Plus récemment, l’UA a échoué dans son intervention auprès de la communauté internationale pour faire annuler la décision de l’OMC. Cette décision de limiter les licences de fabrication des vaccins anti Covid-19 par la propriété intellectuelle des compagnies pharmaceutiques occidentales, a ensuite été aggravée par l’UA. Au lieu d’outrepasser l’OMC et de fournir ses propres licences de fabrication des vaccins nigérians, sud-africains, russes ou chinois, l’UA a pris l’initiative d’acheter des vaccins préfabriqués. Actuellement, à cause de l’assaut médiatique sur ces mêmes vaccins qui monopolisent presque ceux achetés par l’UA, plus de 170 000 doses AstraZeneca ont été jetées.
Dans le cas encore plus récent du conflit tchadien, après la mort du président Idriss Déby Itno, l’UA a été passive. La charte constitutive de l’UA stipule « la condamnation et rejet des changements inconstitutionnels de gouvernement » dans son article 4. Or, par suite du décès du président tchadien Déby, son fils Mahamat a pris le pouvoir, contournant la constitution. Selon la plus haute loi tchadienne, c’était le président du Parlement qui devait prendre la place du président.
Kaka casse, Macron gronde, tonton répare
Donc, le Conseil militaire de transition tchadien (CMT) serait illégal, par normes et par clauses, aux yeux de l’UA. Ce fait de droit n’a toutefois aucun répondant à Addis-Abeba. Pourtant, le même article de la même charte de l’UA cite « le respect des principes démocratiques, des droits de l’homme, de l’Etat de droit et de la bonne gouvernance ».
Le fait est que l’UA n’a pas condamné le coup d’Etat au Tchad.
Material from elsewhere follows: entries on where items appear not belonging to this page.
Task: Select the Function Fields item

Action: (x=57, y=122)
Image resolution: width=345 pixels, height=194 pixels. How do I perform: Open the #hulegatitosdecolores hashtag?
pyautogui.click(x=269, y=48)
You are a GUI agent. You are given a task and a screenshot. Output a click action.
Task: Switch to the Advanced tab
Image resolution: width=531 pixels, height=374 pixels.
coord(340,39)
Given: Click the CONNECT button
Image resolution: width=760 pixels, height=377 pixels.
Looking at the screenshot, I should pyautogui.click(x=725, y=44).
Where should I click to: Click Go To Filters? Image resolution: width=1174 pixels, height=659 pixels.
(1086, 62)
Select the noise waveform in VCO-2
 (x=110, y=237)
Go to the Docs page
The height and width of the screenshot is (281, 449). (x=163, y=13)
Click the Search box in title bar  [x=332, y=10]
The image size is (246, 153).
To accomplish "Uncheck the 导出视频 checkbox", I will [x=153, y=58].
Si on en croit certaines analyses, cette absence de condamnation serait due à l’intervention du Président de la Commission de l’UA, Moussa Faki. Cet ancien Premier ministre et ministre des Affaires Etrangères du Tchad aurait été un très proche ami des Déby. Faki avait même été directeur de cabinet d’Idriss Déby Itno. Son élection à la présidence de la Commission de l’UA avait été décidée en 2017. Elle est intervenue quelques mois seulement après le dédoublement de la présence militaire française au Sahel, mandatée par le Tchad.
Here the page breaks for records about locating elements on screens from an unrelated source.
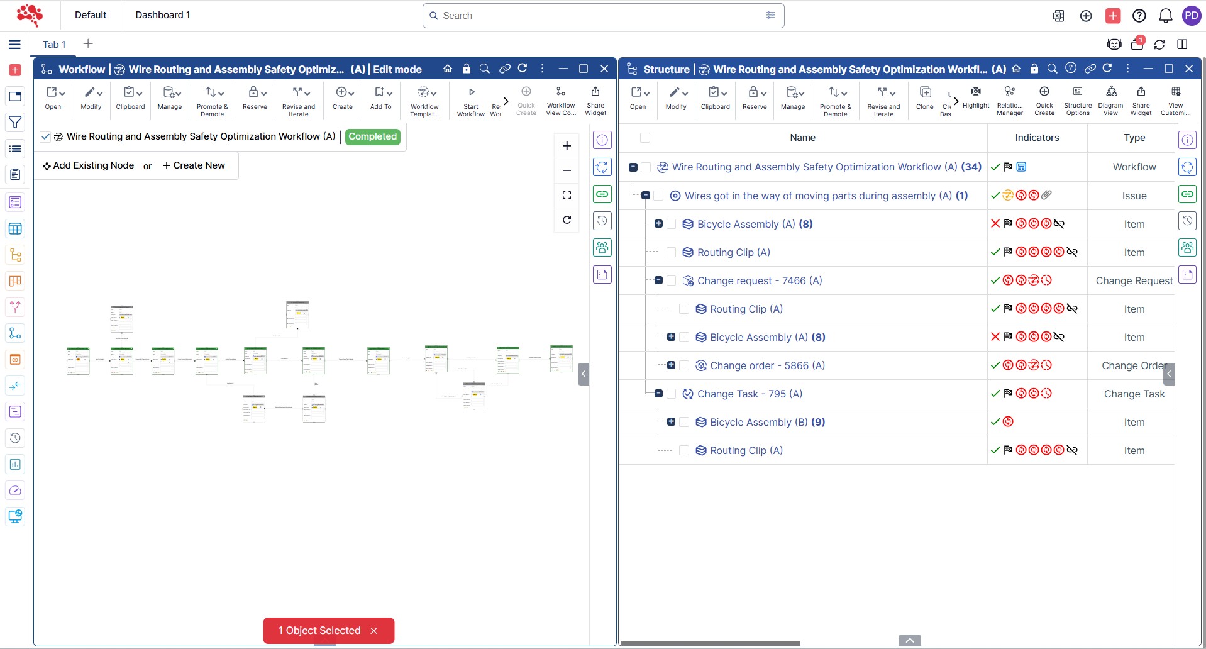Collapse the Change request - 7466 node
This screenshot has width=1206, height=649.
(658, 280)
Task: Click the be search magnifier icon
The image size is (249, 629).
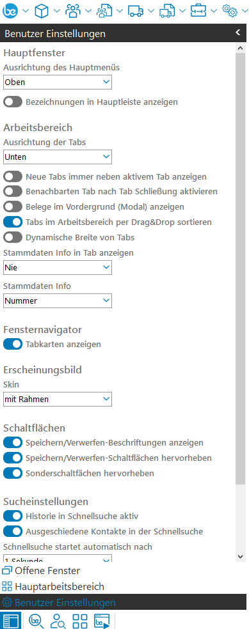Action: point(36,621)
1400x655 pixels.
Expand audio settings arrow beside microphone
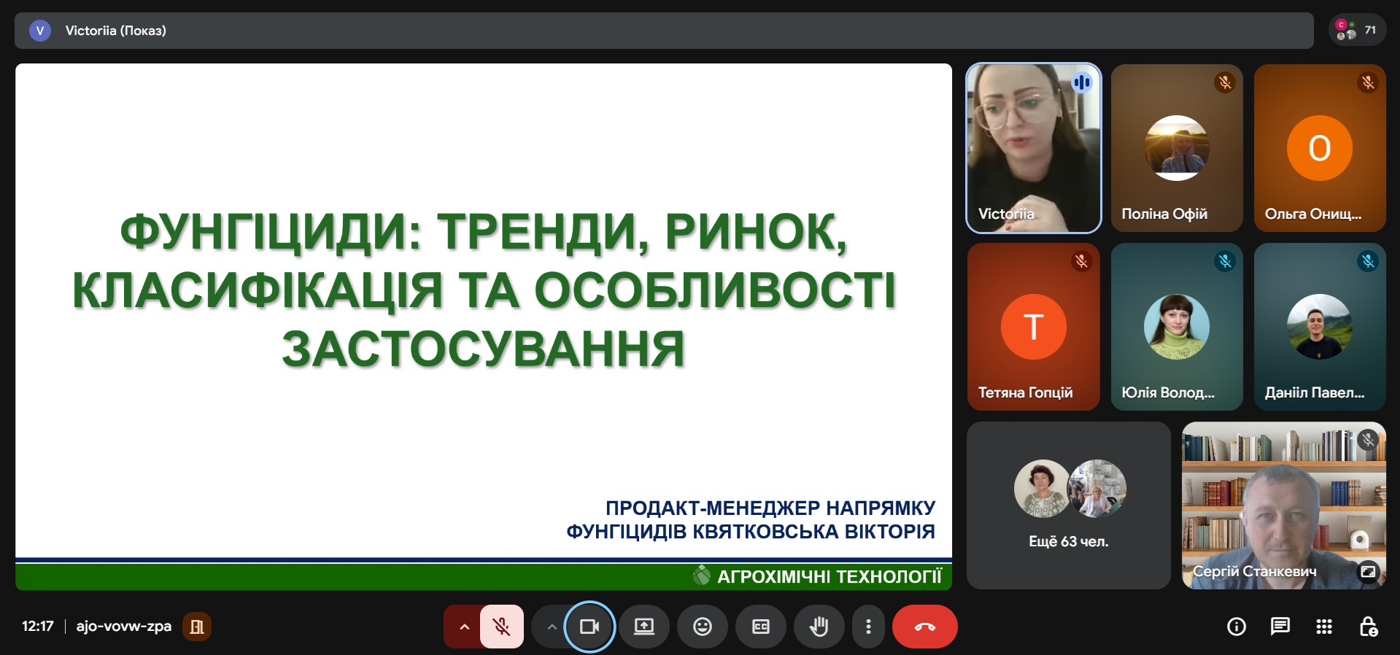pyautogui.click(x=463, y=627)
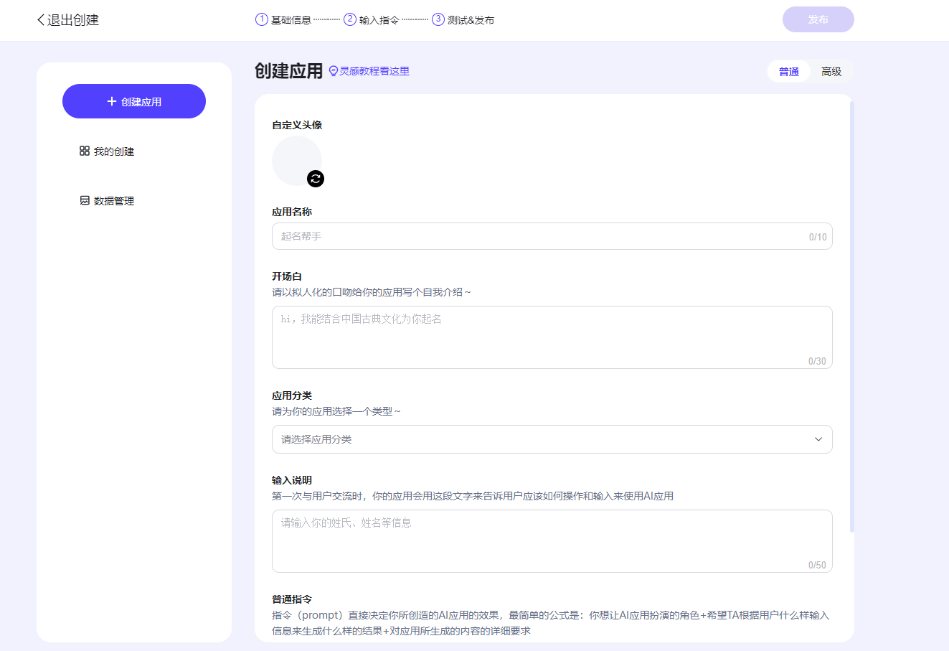Switch to 高级 mode
This screenshot has height=651, width=949.
(831, 71)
Ce proche collaborateur du défunt président Déby entretenait aussi une relation étroite avec la famille présidentielle. Selon le journal Mondafrique, le nouveau président par intérim, Mahamat Déby, l’appelait « tonton ». C’est donc sous l’égide de la Commission présidée par Moussa Faki, que l’UA n’a fait qu’exprimer « sa vive préoccupation » pour la situation au Tchad.
La répression des manifestations à N’Djaména, survenue le 26 et le 27 avril, par les forces armées, incombe à tous les Etats membres du Conseil de paix et de sécurité (CPS) de l’UA. Et malgré la condamnation du président français de ces évènements, l’UA est restée en ligne avec l’héritier de la présidence tchadienne. Lors d’un discours du président français, il avait dit : « Nous sommes pour une transition pacifique et inclusive, pas pour un plan de succession », avait déclaré Emmanuel Macron.
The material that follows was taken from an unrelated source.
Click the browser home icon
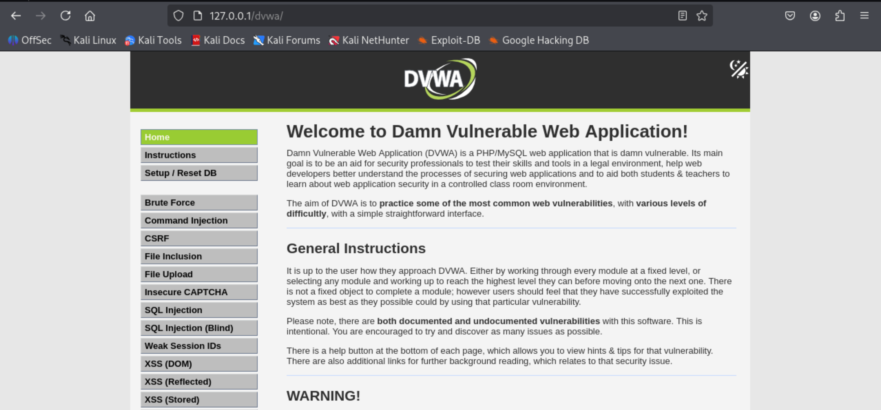Viewport: 881px width, 410px height. [x=90, y=16]
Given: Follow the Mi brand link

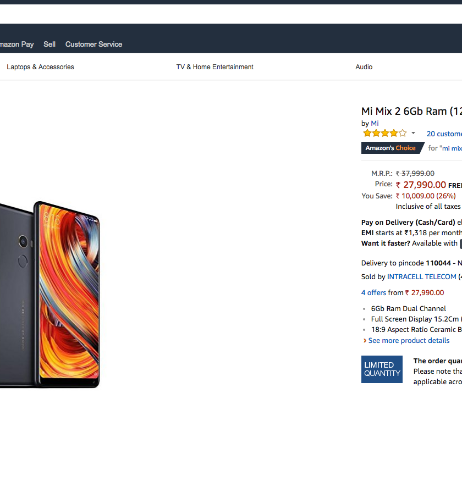Looking at the screenshot, I should [x=375, y=124].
Du côté du CPS de l’UA, en revanche, le communiqué équivalent s’est montré plus souple : « Le CPS appelle toutes les parties prenantes tchadiennes à s’engager immédiatement dans le dialogue national », lit-on sur le communiqué. C’est à se demander si l’Union africaine a réellement son mot à dire dans la crise tchadienne, ou dans les affaires africaines.